Les OP agréées ne représentent qu'un tiers des producteurs Lactalis. Mais de nouvelles OP sont en cours de validation, et les responsables espèrent convaincre de l'intérêt à adhérer, pour réunir plus de la moitié des livreurs en 2014. « Aujourd'hui, motiver les éleveurs est difficile, reconnaît Frédéric Lachambre.

Lactalis applique à tous ses livreurs les décisions négociées avec les OP. Qu'apportent en plus ces dernières ? Il faut une différenciation entre adhérents et non-adhérents, comme réserver les prêts de fin de campagne aux adhérents. »

• Les divisions.

Entre OP « historiques » et OP « indépendantes », le ton est parfois monté, les uns acceptant des propositions de Lactalis que les autres refusent.

• Le budget.

Avec les cotisations des éleveurs, les OP doivent faire face à des frais non négligeables (emploi d'un mi-temps, déplacements...).

• Le mélange des genres.

La plupart des représentants étant membres du syndicalisme majoritaire, la FNPL est critiquée pour sa mainmise sur les OP.

Où le prix du lait se négociera-t-il ?

Loi sur la concurrence oblige, industriels et producteurs ne peuvent plus négocier le prix du lait à la production au niveau national. L'interprofession se contente désormais de publier des indicateurs livrant une tendance générale des marchés. A charge pour les parties de calculer une évolution du prix du lait. Demain, où pourrait-il se négocier ?

• Chez les industriels : très probable.

C'est déjà le cas. Il n'est pas question pour eux d'abandonner cette nouvelle prérogative. Au sein des coopératives, le conseil d'administration est décideur, mais les adhérents acceptent plus ou moins bien les arguments avancés par leurs administrateurs. Pour plus de transparence, les syndicats minoritaires souhaitent voir les coopératives intégrer des OP régionales. Chez les privés, le prix est censé être discuté entre OP et industriels, mais, dans la réalité, les transformateurs tiennent solidement les manettes. 

• Dans les interprofessions nationale et régionales : illusoire.

Les lois de la concurrence européenne interdisent toute négociation, considérée comme une entente. Le Centre national interprofessionnel de l'industrie laitière (Cniel) se cantonne aux critères de qualité utilisés pour le paiement du lait. Mais le présent ne préjuge pas de l'avenir : en intégrant l'interprofession, la Confédération paysanne espère à terme faire revenir les décisions dans ce lieu, même si « ce ne sera pas obtenu du jour au lendemain », reconnaît Yves Sauvaget, responsable « lait » du syndicat.
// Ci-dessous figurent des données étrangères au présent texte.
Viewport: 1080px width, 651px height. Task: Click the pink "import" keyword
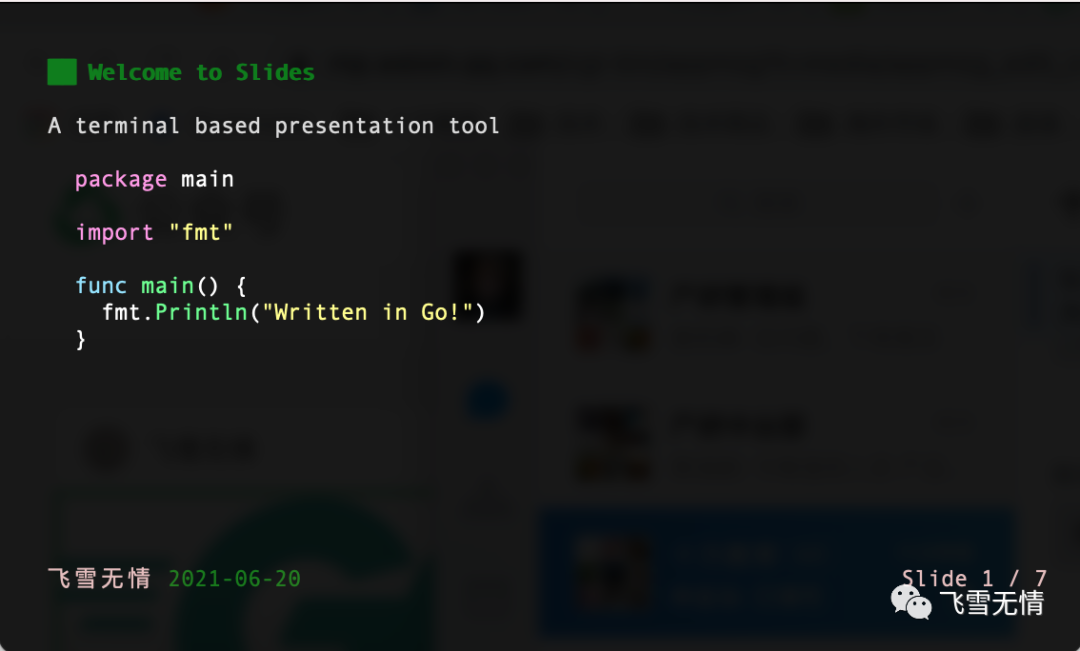pos(114,233)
• Dans de futures OP de bassin : improbable.

Il faudrait un soutien politique pour aider à la création d'OP (ou associations d'OP) de bassin, telles que le revendiquent la Confédération paysanne et l'Organisation des producteurs de lait. 

• Dans les bassins laitiers : pas leur mission.

C'est un lieu de rencontre entre la filière et les pouvoirs publics. Leur avenir est incertain après 2015, à moins qu'ils fusionnent avec les Criel.

• Sur les marchés mondiaux : le vrai déterminant.

« La période où l'on négociait le prix du lait est plus ou moins derrière nous. A l'avenir, il y aura plutôt un prix de marché fixé par des cotations internationales, analyse André Bonnard, de la FNPL. Les négociations entre industriels et producteurs se cantonneront aux services autour de la production laitière. Par exemple, si une OP est capable d'offrir à ses clients un lait dont la qualité répond à leurs exigences, elle pourra peut-être négocier un prix supérieur pour ses adhérents. »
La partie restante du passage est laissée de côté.